* START Records supplied *

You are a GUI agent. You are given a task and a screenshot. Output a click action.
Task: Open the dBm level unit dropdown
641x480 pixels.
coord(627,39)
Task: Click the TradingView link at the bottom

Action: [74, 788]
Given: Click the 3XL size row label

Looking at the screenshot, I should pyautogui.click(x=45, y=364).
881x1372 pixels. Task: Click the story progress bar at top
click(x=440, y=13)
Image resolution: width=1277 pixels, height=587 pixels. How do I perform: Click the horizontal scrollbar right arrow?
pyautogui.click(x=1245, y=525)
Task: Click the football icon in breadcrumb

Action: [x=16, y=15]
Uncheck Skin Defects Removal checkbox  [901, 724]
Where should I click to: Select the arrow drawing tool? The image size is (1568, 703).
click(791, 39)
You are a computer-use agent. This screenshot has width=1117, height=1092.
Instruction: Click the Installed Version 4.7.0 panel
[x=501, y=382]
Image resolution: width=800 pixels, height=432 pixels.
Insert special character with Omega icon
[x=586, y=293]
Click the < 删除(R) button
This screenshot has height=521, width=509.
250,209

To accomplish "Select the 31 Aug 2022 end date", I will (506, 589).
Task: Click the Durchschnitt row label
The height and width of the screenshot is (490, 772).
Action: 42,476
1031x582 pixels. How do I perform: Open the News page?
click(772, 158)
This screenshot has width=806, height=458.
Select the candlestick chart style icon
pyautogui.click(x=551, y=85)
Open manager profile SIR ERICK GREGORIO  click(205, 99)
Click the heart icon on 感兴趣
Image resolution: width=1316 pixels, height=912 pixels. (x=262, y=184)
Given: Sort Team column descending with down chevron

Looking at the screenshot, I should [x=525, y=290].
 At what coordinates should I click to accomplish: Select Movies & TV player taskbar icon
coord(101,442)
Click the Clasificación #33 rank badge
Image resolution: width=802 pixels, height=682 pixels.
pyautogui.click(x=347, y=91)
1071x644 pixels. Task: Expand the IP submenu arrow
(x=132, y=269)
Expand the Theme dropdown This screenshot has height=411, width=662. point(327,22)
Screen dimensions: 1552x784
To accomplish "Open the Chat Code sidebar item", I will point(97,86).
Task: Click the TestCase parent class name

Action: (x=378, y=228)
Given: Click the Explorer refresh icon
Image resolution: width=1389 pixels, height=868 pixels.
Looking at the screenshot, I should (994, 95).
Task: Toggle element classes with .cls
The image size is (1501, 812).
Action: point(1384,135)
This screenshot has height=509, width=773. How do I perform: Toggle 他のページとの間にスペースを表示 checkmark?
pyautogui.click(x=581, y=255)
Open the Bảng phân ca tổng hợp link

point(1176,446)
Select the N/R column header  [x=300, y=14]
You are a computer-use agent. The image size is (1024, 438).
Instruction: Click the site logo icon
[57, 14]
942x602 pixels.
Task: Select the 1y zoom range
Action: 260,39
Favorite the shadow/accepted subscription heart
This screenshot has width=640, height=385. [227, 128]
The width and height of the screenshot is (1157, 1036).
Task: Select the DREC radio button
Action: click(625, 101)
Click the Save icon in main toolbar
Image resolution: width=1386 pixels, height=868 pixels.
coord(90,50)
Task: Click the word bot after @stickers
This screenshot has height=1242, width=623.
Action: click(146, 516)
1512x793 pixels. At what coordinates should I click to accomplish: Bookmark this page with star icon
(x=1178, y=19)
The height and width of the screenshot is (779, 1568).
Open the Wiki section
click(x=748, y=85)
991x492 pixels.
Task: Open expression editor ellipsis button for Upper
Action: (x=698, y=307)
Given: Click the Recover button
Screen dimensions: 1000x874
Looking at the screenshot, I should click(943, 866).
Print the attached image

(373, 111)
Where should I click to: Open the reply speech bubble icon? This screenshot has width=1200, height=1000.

* END Records supplied *

Exercise prompt: Rewrite the lines above, replacing every occurrence of "icon" with "symbol" and leaving everything else unchanged.

Output for this task:
You are a GUI agent. You are given a task and a screenshot. Output a click action.
Task: Open the dBm level unit dropdown
641x480 pixels.
coord(627,39)
Task: Click the TradingView link at the bottom

Action: [74, 788]
Given: Click the 3XL size row label

Looking at the screenshot, I should pyautogui.click(x=45, y=364).
881x1372 pixels. Task: Click the story progress bar at top
click(x=440, y=13)
Image resolution: width=1277 pixels, height=587 pixels. How do I perform: Click the horizontal scrollbar right arrow?
pyautogui.click(x=1245, y=525)
Task: Click the football symbol in breadcrumb

Action: [x=16, y=15]
Uncheck Skin Defects Removal checkbox  [901, 724]
Where should I click to: Select the arrow drawing tool? The image size is (1568, 703).
click(791, 39)
You are a computer-use agent. This screenshot has width=1117, height=1092.
Instruction: Click the Installed Version 4.7.0 panel
[x=501, y=382]
Image resolution: width=800 pixels, height=432 pixels.
Insert special character with Omega symbol
[x=586, y=293]
Click the < 删除(R) button
This screenshot has height=521, width=509.
250,209

To accomplish "Select the 31 Aug 2022 end date", I will (506, 589).
Task: Click the Durchschnitt row label
The height and width of the screenshot is (490, 772).
Action: 42,476
1031x582 pixels. How do I perform: Open the News page?
click(772, 158)
This screenshot has width=806, height=458.
Select the candlestick chart style symbol
pyautogui.click(x=551, y=85)
Open manager profile SIR ERICK GREGORIO  click(205, 99)
Click the heart symbol on 感兴趣
Image resolution: width=1316 pixels, height=912 pixels. (x=262, y=184)
Given: Sort Team column descending with down chevron

Looking at the screenshot, I should [x=525, y=290].
 At what coordinates should I click to accomplish: Select Movies & TV player taskbar symbol
coord(101,442)
Click the Clasificación #33 rank badge
Image resolution: width=802 pixels, height=682 pixels.
pyautogui.click(x=347, y=91)
1071x644 pixels. Task: Expand the IP submenu arrow
(x=132, y=269)
Expand the Theme dropdown This screenshot has height=411, width=662. point(327,22)
Screen dimensions: 1552x784
To accomplish "Open the Chat Code sidebar item", I will point(97,86).
Task: Click the TestCase parent class name

Action: (x=378, y=228)
Given: Click the Explorer refresh symbol
Image resolution: width=1389 pixels, height=868 pixels.
Looking at the screenshot, I should (994, 95).
Task: Toggle element classes with .cls
The image size is (1501, 812).
Action: point(1384,135)
This screenshot has height=509, width=773. How do I perform: Toggle 他のページとの間にスペースを表示 checkmark?
pyautogui.click(x=581, y=255)
Open the Bảng phân ca tổng hợp link

point(1176,446)
Select the N/R column header  [x=300, y=14]
You are a computer-use agent. The image size is (1024, 438).
Instruction: Click the site logo symbol
[57, 14]
942x602 pixels.
Task: Select the 1y zoom range
Action: 260,39
Favorite the shadow/accepted subscription heart
This screenshot has width=640, height=385. [227, 128]
The width and height of the screenshot is (1157, 1036).
Task: Select the DREC radio button
Action: click(625, 101)
Click the Save symbol in main toolbar
Image resolution: width=1386 pixels, height=868 pixels.
coord(90,50)
Task: Click the word bot after @stickers
This screenshot has height=1242, width=623.
Action: click(146, 516)
1512x793 pixels. At what coordinates should I click to accomplish: Bookmark this page with star symbol
(x=1178, y=19)
The height and width of the screenshot is (779, 1568).
Open the Wiki section
click(x=748, y=85)
991x492 pixels.
Task: Open expression editor ellipsis button for Upper
Action: (x=698, y=307)
Given: Click the Recover button
Screen dimensions: 1000x874
Looking at the screenshot, I should click(943, 866).
Print the attached image

(373, 111)
Where should I click to: Open the reply speech bubble symbol? This screenshot has width=1200, height=1000.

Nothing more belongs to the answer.